Conformément à la demande des parties civiles, seule une sélection de photos a été diffusée. On débute par l’entrée du Bataclan. Porte d’entrée éclatée, des manteaux au sol, des plaquettes jaunes numérotées disposées par les enquêteurs. Il s’agit de photos prises le lendemain. On progresse dans la salle obscure. Cette obscurité permet de ne pas visualiser avec précision les corps. Pourtant, ces masses sombres sur les photos, on sait ce que c’est. Mais on ne sait pas qui c’est. Une victime en chemise blanche se détache des autres dans la fosse. Et puis, il y a ces larges traînées couleur bordeaux comme si on avait mal raclé le sol maculé par le sang. Chaque traînée, c’est une victime qu’on a dû extraire en la tirant par les bras, par les pieds. Devant nous, une victime montre l’écran du doigt et donne des indications à son voisin de banc. Était-elle à cet endroit, est-ce là que son ami a perdu la vie ou a été blessé?
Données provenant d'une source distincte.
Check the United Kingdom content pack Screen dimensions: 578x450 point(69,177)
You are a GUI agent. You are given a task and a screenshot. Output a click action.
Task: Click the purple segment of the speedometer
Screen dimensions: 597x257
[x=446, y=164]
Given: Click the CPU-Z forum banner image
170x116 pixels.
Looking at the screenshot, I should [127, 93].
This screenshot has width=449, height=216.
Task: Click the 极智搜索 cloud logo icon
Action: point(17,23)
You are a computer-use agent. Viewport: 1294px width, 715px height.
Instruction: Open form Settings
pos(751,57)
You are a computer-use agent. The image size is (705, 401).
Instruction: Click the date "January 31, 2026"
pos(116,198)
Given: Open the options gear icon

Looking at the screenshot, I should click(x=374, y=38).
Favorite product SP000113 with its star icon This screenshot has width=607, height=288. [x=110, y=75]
La lumière est rallumée, le président suspend la séance. Les avocats se lèvent et se dirigent vers leurs clients. Autour de nous, de nombreux visages sont rougis, les étreintes nombreuses et nécessaires. Se tenant la tête dans une main, une victime prostrée semble toujours plongée au cœur de ce Bataclan. Quel effet cette projection a-t-elle pu produire? Pour Arthur Denouveaux, président de Life4Paris, l’association qui avait demandé la diffusion de ces éléments,"ça m’aurait paru incongru que les juges puissent se retirer pour leur verdict sans montrer ces images. Il n’y a pas de voyeurisme, cela a suffi pour se rendre compte du côté horrible et inhumain du 13 novembre".Ce jour-là, il était aussi au Bataclan et l’épreuve de ce 1er avril 2022 n’était pas vaine.
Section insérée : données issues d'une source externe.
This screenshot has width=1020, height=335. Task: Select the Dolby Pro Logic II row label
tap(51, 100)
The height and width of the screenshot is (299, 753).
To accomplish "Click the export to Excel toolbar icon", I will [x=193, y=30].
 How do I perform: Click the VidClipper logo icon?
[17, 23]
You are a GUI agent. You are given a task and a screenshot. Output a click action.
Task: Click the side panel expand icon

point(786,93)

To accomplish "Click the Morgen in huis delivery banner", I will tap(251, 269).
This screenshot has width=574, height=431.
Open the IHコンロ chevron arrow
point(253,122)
Marie était aussi au concert ce soir-là."L’ami qui m’accompagnait est décédé dans mes bras. J’étais dans la fosse et tout le sang qu’on voit, c’est en partie le sien… Ce qu’on voit aujourd’hui, ce n’est pas que du symbole, c’est la réalité de ce qu’on a vécu. On n’est pas non plus dans la transcendance d’une douleur."
Arthur Denouveaux avait besoin de ce moment."J’étais venu confronter les souvenirs que j’avais. Ma mémoire n’a pas flanché. J’avais bien tout ça en tête. La force du terrorisme, c’est de produire ces images atroces. On ne pouvait pas faire l’économie de ne pas les regarder."Nous, on ne pouvait pas faire l’économie de vous relater ce moment du procès.